:: Work to do ::
Pick out each line in the entries below that contains the string "from". Case counts.

:: Records for this exercise ::
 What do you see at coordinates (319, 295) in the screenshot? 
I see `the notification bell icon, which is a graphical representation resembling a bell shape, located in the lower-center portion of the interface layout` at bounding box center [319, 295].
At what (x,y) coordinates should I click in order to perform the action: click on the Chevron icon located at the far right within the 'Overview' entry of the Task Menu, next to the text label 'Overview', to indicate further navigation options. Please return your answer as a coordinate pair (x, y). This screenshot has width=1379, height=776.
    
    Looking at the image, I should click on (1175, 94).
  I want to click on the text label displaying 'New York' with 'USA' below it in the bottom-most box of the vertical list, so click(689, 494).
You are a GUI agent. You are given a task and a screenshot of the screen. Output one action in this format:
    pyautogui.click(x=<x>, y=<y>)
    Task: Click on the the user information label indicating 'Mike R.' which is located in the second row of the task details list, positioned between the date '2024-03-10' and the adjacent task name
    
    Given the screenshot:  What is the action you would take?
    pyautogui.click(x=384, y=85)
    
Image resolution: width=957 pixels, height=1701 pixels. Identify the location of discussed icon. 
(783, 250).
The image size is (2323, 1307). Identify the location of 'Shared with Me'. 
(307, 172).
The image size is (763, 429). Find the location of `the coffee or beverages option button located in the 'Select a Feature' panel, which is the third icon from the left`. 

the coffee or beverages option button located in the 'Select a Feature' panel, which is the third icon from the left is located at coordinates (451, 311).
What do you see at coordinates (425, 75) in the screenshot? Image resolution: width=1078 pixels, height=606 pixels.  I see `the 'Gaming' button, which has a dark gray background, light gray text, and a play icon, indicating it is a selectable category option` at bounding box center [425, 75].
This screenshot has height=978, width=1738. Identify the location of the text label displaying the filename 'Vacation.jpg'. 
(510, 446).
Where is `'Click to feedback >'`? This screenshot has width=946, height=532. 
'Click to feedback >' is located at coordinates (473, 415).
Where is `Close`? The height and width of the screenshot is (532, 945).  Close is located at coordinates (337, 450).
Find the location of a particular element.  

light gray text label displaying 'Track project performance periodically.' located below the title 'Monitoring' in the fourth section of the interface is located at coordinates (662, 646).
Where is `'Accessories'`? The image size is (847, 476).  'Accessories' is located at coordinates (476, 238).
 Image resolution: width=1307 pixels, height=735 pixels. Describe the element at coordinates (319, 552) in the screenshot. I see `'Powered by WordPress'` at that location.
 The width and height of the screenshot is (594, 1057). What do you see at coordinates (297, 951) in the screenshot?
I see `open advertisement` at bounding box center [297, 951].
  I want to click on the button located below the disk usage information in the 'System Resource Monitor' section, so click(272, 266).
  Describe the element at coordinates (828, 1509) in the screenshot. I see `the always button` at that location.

:: Solution for this problem ::
The image size is (763, 429). Find the location of `the coffee or beverages option button located in the 'Select a Feature' panel, which is the third icon from the left`. 
the coffee or beverages option button located in the 'Select a Feature' panel, which is the third icon from the left is located at coordinates (451, 311).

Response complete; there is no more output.